On the face of it, the religion clauses of the U.S. Constitution’s First Amendment seem pretty clear: “Congress shall make no law respecting an establishment of religion, or prohibiting the free exercise thereof.” That isn’t so hard to understand, is it?
Granted, the meaning of “an establishment of religion” requires explaining, and the extent and limits of religious free exercise need to be specified. But surely these matters aren’t so terribly obscure that they require an endless stream of legal tests.
Yet, as the Supreme Court’s new term gets underway, its docket includes still another big church-state case. This one concerns the practice of opening sessions of public bodies with prayer, as happens with sessions of Congress and the Supreme Court itself.
Some people may find it strange that we still need to argue about this so late in the day. A bit of historical background may help.
For the nation’s first century and a half, there was relatively little constitutional litigation centering on the religion clauses. People apparently agreed on what the language meant and were willing to leave it at that.
Shortly after World War II, however, significant church-state disputes began in earnest. Significantly perhaps, this development coincided with the postwar growth in size and influence of the Catholic Church in the United States, which some people‚—including, as we now know, even some Supreme Court justices—found troubling.
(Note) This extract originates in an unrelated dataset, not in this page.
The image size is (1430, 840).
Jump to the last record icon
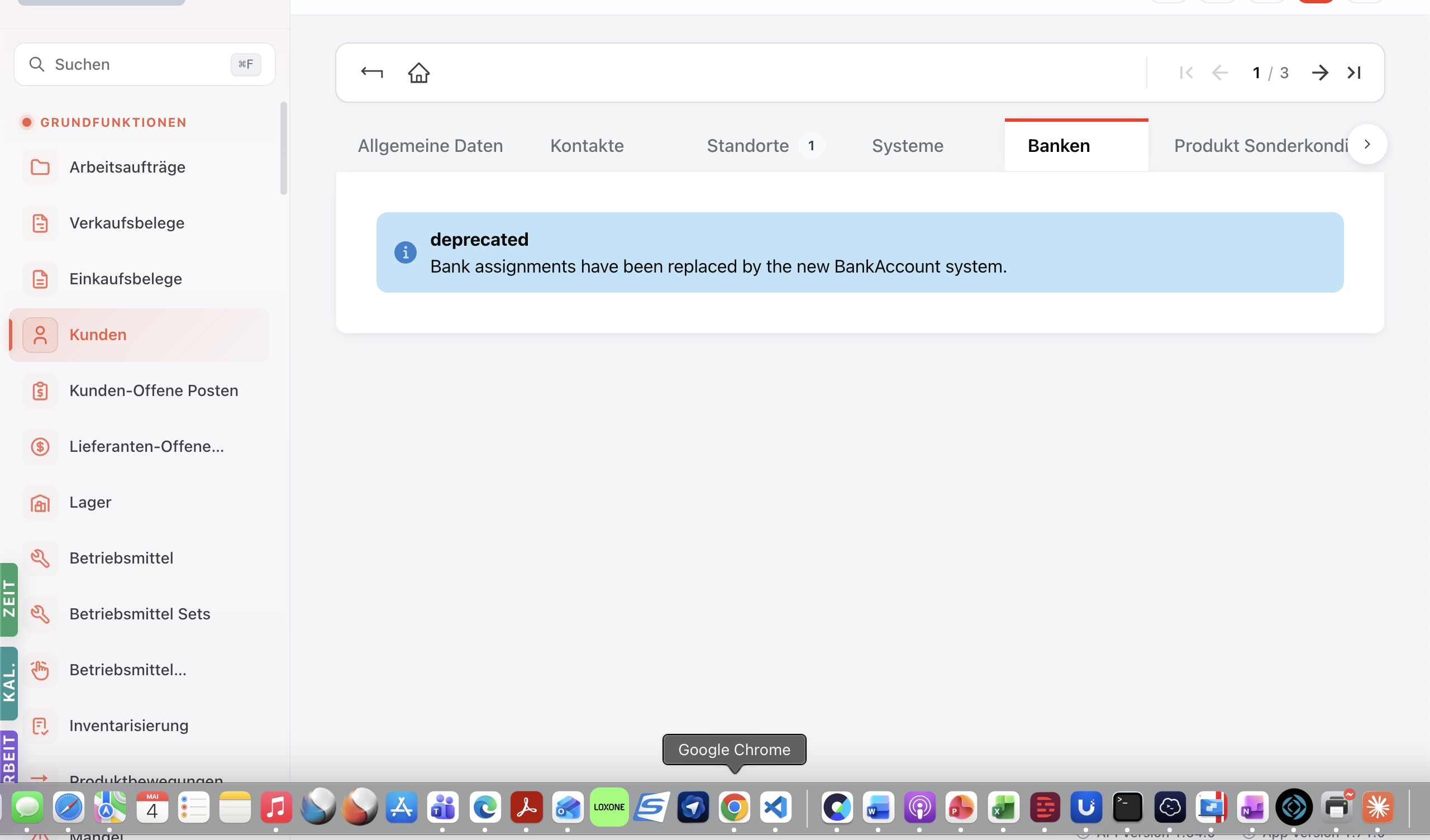1354,73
It’s hard not to see this concern to keep the Catholics in their place as one underlying explanation for the sudden rash of court tests. Part of the reason, too, was the emergence of a new, ideologically driven thrust toward the secularization of American institutions.
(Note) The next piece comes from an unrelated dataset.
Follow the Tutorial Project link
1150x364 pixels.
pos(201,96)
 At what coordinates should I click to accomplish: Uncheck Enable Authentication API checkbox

Since the 1940s, many, though by no means all, of the controversies have been school-related–religion in public schools, state assistance to parochial schools. In a decision in 1971, the Supreme Court delivered the famous Lemon test for identifying impermissible interaction between government and religion. The result was a fresh stream of cases requiring the increasingly frustrated justices to attempt to unravel the new complexities and contradictions created by Lemon.
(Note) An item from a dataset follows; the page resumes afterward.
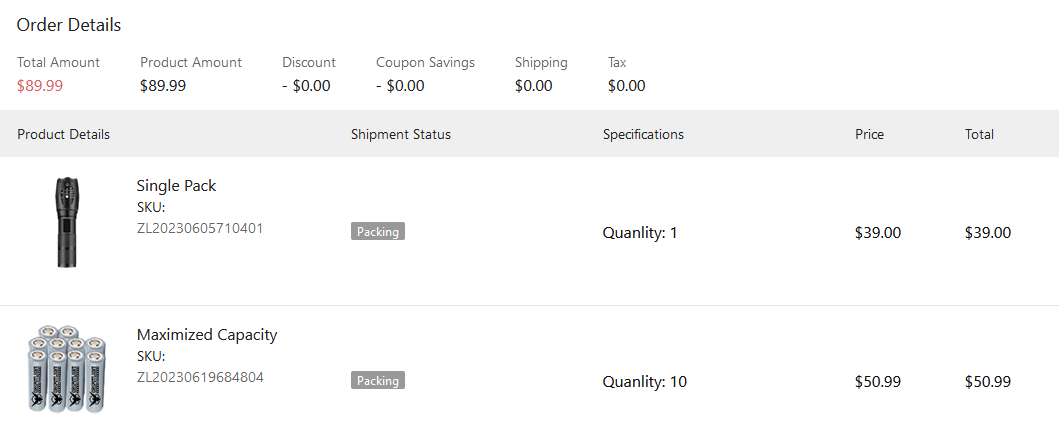The height and width of the screenshot is (447, 1059).
Task: Click the Order Details heading
Action: pyautogui.click(x=69, y=25)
Thus the church-state sector remains a murky battlefront in constitutional law. And now the Supreme Court is trying again. The new case (Greece v. Galloway) comes from Greece, N.Y., a town of 100,000 near Rochester, where since 1999 the town council has opened its meetings with prayer offered by a visiting clergyman.
Two local women objected to this practice and went to court. A panel of the 2nd U.S. Circuit Court of Appeals agreed with them—even though the Supreme Court had said back in 1983 that there is no intrinsic constitutional violation involved in public prayer of this sort. The court will hear oral arguments November 6, with a decision expected next spring.
A large number of individuals and groups with church-state interests have submitted briefs in the case. Surprising to some, the Obama administration’s Justice Department has entered the fight on the side of the town.
So have nine prominent Catholic constitutional specialists, including Gerard Bradley of Notre Dame, Helen Alvare of George Mason, Robert George of Princeton, Hadley Arkes of Amherst, and Mary Ann Glendon of Harvard. Their chief concern, it seems, is that the lower court decision sought to revive the moribund Lemon test instead of allowing it rest in peace.
Many people who aren’t constitutional authorities would agree that’s a bad idea. “We are a religious people, whose institutions presuppose a Supreme Being,” the Supreme Court declared years ago. Let’s leave it at that.